When Will This All Be Over?!?

Consumer behavior is driven in large part by their confidence – their confidence in the present, and their confidence in the future. That confidence still rests on shaky ground. But one thing is certain: everyone is tired of worrying, to the point where Trendwatching, for example, called out the term “Permacrisis,” which pretty much needs no definition.

Whether consumers have money, jobs and/or their health, they are looking for a way to lighten the load – and this is where retailers and brands have the most opportunity to impact customer confidence and behavior in 2023.

Yes, there will be a definitive split between the disposable income and shopping habits of high income shoppers vs. low income shoppers in the year ahead – with low income shoppers looking for any deals that will help them stretch their shrinking disposable income.

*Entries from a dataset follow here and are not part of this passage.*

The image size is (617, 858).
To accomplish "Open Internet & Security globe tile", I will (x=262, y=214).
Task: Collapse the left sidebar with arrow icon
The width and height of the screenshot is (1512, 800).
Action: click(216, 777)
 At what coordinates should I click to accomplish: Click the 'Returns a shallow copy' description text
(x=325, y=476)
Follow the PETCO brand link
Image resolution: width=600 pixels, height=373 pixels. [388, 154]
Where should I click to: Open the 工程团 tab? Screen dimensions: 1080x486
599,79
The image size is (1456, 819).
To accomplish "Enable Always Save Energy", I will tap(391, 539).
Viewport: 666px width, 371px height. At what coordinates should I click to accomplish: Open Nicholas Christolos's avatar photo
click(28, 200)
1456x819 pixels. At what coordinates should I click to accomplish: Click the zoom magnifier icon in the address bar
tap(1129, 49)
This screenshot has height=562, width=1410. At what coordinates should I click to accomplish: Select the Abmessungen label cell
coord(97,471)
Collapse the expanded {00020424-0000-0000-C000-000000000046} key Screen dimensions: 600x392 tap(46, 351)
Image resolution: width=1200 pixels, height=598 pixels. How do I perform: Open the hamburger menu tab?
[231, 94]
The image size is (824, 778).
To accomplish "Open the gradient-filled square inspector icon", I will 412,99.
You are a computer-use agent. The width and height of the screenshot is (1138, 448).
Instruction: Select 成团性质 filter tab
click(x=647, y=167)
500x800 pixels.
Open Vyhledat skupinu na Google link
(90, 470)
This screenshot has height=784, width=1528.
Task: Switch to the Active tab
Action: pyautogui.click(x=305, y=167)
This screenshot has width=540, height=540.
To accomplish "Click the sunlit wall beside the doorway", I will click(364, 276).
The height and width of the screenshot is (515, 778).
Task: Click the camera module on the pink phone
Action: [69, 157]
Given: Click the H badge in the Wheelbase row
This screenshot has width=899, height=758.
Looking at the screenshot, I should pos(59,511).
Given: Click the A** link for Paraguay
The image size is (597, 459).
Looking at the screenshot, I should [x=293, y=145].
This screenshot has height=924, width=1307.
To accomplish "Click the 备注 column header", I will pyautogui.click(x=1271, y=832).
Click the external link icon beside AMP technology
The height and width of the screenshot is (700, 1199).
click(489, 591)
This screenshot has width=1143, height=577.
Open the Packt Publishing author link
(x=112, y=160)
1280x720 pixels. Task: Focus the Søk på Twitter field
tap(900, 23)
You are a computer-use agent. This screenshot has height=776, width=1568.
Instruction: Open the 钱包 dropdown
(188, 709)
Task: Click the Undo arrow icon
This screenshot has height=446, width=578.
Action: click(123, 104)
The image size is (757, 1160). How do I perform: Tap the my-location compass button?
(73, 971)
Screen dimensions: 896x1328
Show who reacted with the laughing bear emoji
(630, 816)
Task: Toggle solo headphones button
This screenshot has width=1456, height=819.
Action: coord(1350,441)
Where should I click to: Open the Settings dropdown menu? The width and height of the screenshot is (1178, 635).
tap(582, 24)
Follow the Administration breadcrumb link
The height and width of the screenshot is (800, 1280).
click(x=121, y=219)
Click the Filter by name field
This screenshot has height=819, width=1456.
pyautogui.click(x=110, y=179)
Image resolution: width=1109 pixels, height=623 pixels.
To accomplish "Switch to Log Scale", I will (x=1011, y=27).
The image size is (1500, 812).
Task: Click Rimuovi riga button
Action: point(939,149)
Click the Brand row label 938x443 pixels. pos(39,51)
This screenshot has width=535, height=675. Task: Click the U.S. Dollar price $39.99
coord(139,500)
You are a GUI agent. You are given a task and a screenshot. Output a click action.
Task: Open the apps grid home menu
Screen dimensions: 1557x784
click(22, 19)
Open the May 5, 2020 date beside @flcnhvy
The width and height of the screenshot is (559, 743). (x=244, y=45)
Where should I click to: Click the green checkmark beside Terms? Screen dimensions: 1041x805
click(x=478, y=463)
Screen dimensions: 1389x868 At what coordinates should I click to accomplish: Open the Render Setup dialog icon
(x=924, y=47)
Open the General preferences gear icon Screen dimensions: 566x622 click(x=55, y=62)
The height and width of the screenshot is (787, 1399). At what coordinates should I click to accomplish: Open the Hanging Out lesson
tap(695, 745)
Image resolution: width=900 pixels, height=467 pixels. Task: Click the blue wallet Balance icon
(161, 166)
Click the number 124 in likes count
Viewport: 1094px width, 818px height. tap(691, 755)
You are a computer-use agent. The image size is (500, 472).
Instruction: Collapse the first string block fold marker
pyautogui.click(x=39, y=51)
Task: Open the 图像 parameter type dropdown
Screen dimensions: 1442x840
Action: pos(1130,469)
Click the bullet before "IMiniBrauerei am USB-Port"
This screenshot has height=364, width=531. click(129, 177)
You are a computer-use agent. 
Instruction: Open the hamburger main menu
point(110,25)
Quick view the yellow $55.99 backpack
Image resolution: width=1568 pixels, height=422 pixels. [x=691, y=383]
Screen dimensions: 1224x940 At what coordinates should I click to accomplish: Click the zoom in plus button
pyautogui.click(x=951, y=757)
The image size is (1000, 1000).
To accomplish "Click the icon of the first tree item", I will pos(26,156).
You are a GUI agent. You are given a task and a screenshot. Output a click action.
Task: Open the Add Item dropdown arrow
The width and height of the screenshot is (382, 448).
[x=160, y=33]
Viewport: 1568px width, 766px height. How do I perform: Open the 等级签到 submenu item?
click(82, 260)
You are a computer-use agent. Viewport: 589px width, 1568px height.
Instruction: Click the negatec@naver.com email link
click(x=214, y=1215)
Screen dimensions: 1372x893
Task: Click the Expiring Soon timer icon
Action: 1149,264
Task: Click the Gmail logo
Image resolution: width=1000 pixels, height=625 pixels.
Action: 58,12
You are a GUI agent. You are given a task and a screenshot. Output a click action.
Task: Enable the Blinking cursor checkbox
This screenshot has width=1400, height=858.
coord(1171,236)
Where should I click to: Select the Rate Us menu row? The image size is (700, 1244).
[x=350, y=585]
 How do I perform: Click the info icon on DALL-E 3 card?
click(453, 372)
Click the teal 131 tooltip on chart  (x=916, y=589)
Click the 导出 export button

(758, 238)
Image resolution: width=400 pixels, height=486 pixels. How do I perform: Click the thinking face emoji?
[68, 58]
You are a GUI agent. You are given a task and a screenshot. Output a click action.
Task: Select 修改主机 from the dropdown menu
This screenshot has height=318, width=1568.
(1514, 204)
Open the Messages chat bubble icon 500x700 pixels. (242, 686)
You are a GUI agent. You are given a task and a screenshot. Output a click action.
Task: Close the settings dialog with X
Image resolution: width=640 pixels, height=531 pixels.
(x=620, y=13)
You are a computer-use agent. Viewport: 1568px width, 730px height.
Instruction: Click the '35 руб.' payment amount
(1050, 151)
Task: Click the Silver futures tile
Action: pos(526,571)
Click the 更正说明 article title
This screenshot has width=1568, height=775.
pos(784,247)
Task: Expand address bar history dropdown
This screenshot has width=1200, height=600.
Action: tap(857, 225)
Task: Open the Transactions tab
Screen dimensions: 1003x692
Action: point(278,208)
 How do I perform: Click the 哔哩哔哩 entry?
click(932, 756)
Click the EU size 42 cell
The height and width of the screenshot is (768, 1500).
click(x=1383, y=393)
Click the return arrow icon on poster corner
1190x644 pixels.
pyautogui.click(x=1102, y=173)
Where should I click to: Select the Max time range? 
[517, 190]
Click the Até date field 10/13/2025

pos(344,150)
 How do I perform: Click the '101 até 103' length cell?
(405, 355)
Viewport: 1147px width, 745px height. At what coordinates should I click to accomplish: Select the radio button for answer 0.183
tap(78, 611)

Yes, there will still be disruption in where consumers shop, as high interest rates and home prices keep more consumers locked in place, and fighting to stay home instead of returning to the office.

But the retailers who win in 2023 will do so by giving consumers a feeling of escape, of hope. A glimpse of a brighter future ahead. A light at the end of the tunnel. Whether those things are true or realistic, it’s all about how consumers feel. And whatever happens, they want to feel much better about 2023.